しかし外国の貴族であるカミュさんならばそんな歌も歌いこなせるのだろう。
髪をさらりとかき上げながら話す彼は絵画のようだった。
「やっぱりアツイ歌だろ、聞いてて昂ぶるようなロックな曲しかねぇ」
「ランマルはそう言うと思ったよ…ボクは、そうだな。インパクト重視でいくべきだと思う。今までソロでやってきた人間のお披露目だ。生半可なものじゃ世間は納得しないよ」
その後も議論は白熱した。
麗奈は話に自分の意見を混ぜることはしないものの、随所で突っ込んだ質問をしたり、質問の方向を変えたりとアイドル達の様々な意見を引き出す。

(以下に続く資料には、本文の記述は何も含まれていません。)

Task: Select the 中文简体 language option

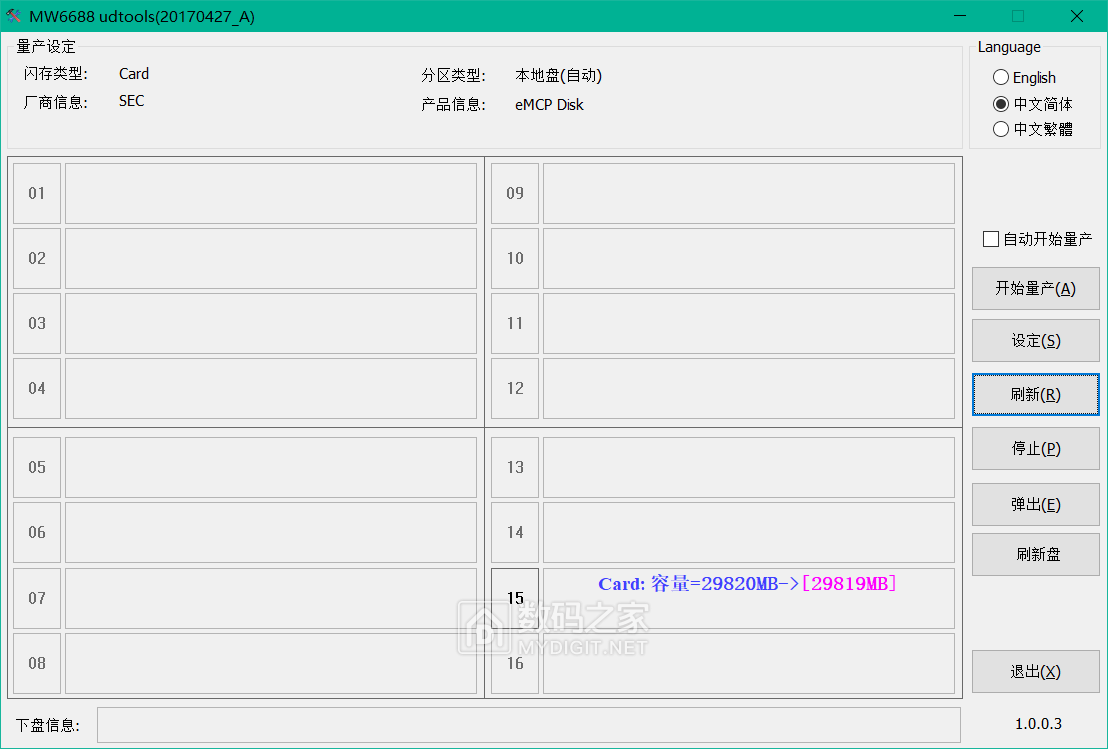Action: pyautogui.click(x=1001, y=104)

それに乗せられてか饒舌になる皆さんを、私はどこか呆然と見つめていた。
こういった曲の作り方がある。
いや、もしかしたらこれがシャイニング流の作曲方法なのかもしれない。
だからアイドルと作曲家がパートナーとなり、共に曲を作るシステムが早乙女学園にあるのか。
そんな風に考えたことがなかった。
こんなにもアイドルからアイデアを引き出し、曲に織り込むなんてことをしたことがなかったから。